Rhythmic composition in yellow green minor (1919), Roy de Maistre

Saturday 17 August 2019

The Roller Coaster of Congenital Heart Disease (or Pushing a Boulder Up a Hill)

I'm still alive. Barely. This has been a shitty year.

I'll get you caught up since we last spoke in February 2017. I ended up getting (what seemed on paper) an awesome job at a prestigious organisation. It wasn't in reality: neither awesome or prestigious; and I never got the chance to truly do the job I was hired for. A more accurate description is chaotic, a lost cause. I was there for approximately 16 months. Why did I stay there that long, after I had gauged the level of chaos within four weeks of having arrived? I don't give in that easily. I'm a dog with a bone. If you have a problem, I'll work my ass off to try and fix it because that's who I am. Maybe I shouldn't get that emotionally involved or have such high expectations of organisational structures or people? But that's not who I am, I don't put up with half-arsed and I care about the quality of work I produce and the impact I have on others. I want to contribute, make life better for others around me and leave my corner of the world that little bit of a better place than what it was before. 

It was weird, that place was so seductive, its people with such compelling stories and promises, with a decent job description, pay and benefits package and the promise of things getting better. I was lulled into a false sense of security that preyed on my loyalty, hard work ethic, commitment and natural inclination towards problem solving. It was like an abusive relationship: I kept on going back because I was promised things would be different next time, but they weren't. In fact they kept getting worse.

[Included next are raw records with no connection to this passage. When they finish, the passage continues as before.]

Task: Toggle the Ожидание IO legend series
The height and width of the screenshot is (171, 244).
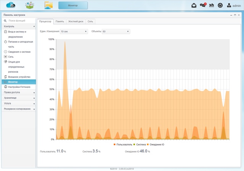Action: [156, 144]
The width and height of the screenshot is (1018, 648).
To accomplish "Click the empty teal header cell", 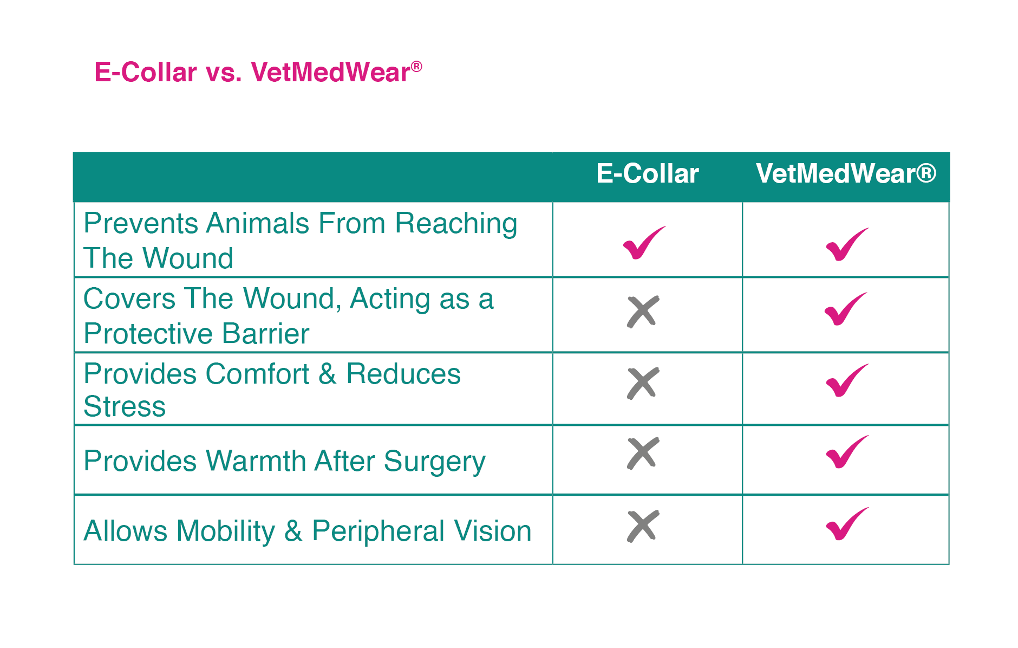I will pos(312,177).
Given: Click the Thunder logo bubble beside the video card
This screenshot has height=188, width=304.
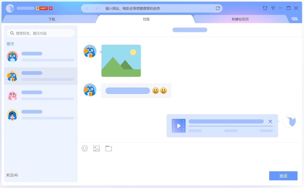Looking at the screenshot, I should (x=289, y=121).
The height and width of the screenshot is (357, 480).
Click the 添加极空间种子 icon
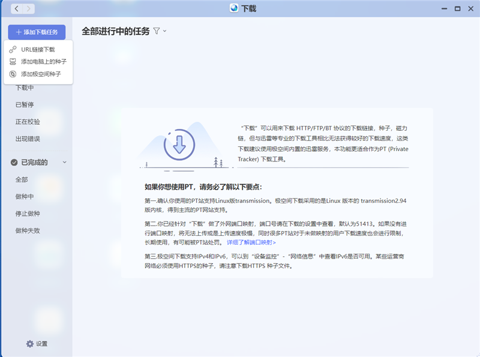tap(13, 74)
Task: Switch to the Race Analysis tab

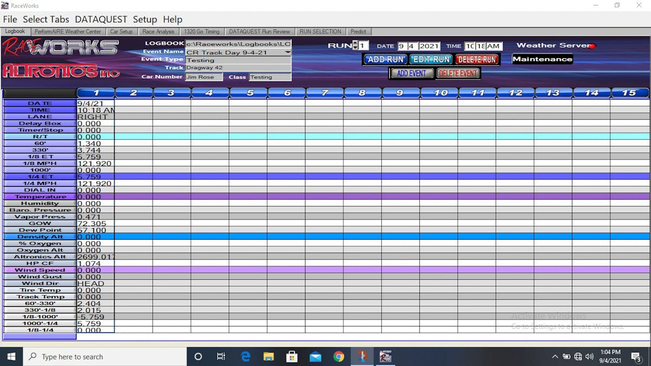Action: (158, 31)
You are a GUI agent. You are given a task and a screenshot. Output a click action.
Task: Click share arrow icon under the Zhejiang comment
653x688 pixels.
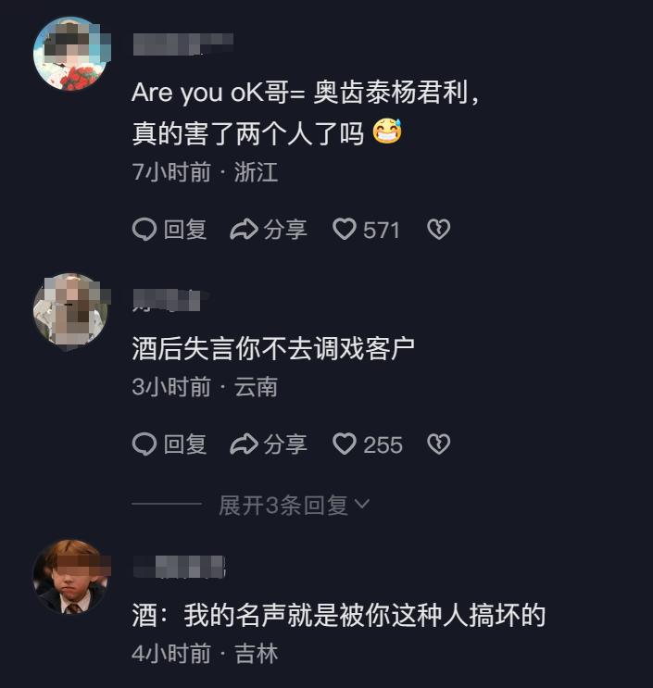244,230
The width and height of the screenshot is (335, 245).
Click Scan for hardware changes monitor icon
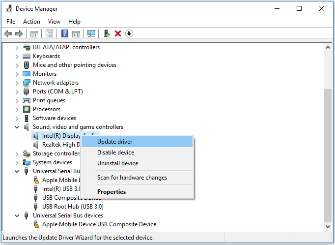pos(91,33)
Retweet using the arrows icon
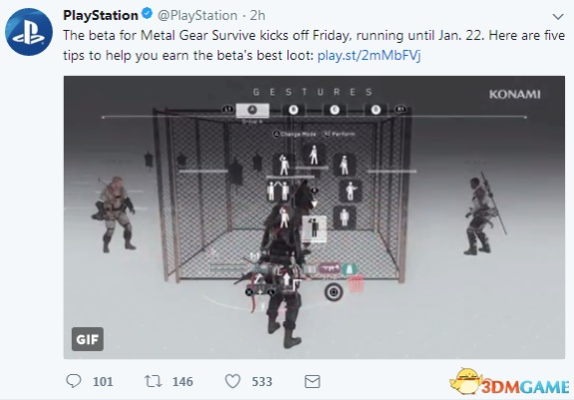The height and width of the screenshot is (400, 574). (153, 381)
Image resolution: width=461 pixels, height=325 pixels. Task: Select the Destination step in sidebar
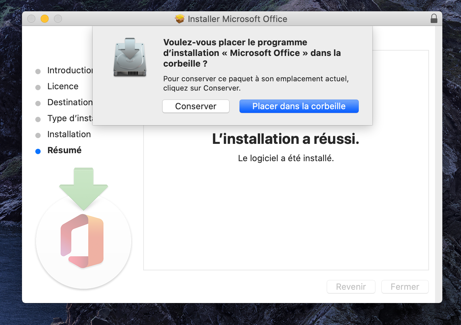[x=70, y=102]
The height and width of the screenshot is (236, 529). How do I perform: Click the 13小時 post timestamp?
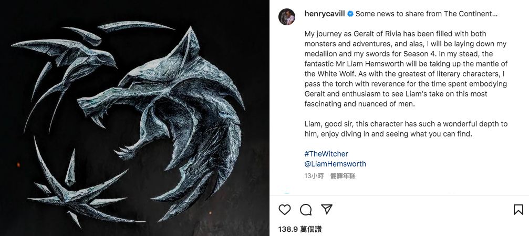pyautogui.click(x=313, y=175)
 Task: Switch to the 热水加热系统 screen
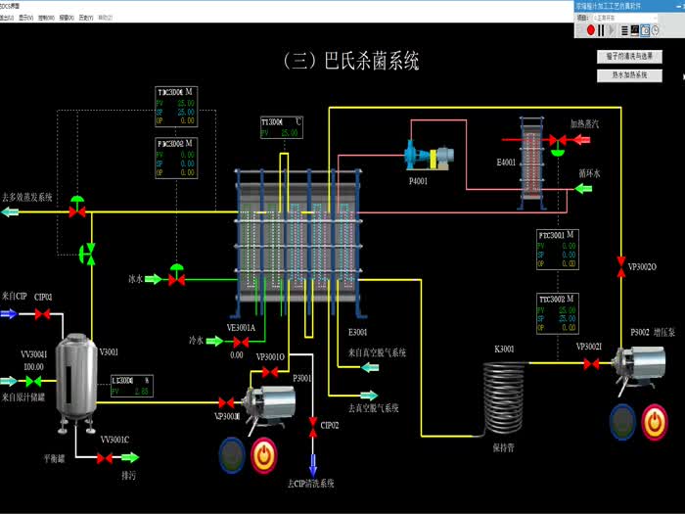pos(630,74)
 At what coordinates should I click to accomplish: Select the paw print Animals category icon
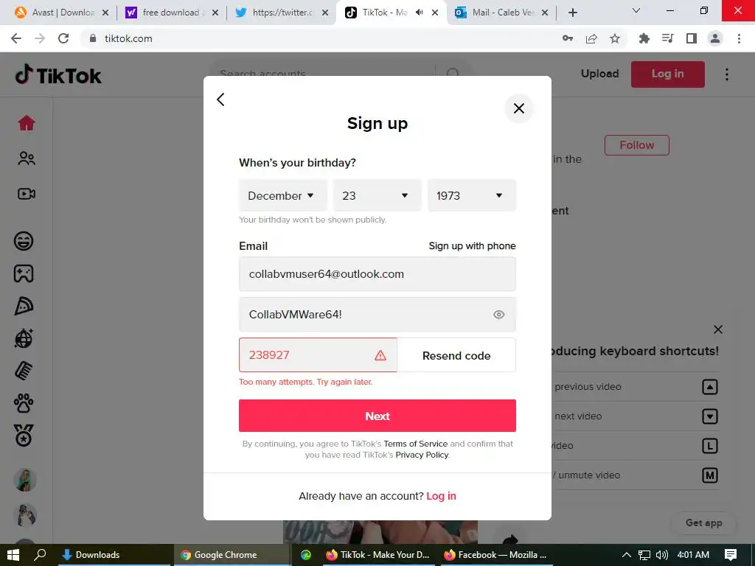click(x=24, y=403)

Something I haven't experienced before is the chronic stress element. It differs from standard stress, where you get pushed for a short period and then the valve is opened to release pressure and you get back to an even playing field again. Instead, chronic stress builds up over an extended period of time, constantly rising until something massive, like Chernobyl happens. There's warning signs, but you're so used to the stress and long hours (because that's your standard level of operation now) that you ignore or try to poorly manage the warning signs...and then BANG!

16 months of chronic stress and three heart incidents later, I accepted my reality: either that place was going to kill me, or I quit. I did the latter and I've been off work and recovering from my last incident for five and a half months already. I'm still angry though. I'm angry at myself for putting up with bullshit and not being kind to myself. I'm angry at the organisation and its people that didn't perform their duty of care. 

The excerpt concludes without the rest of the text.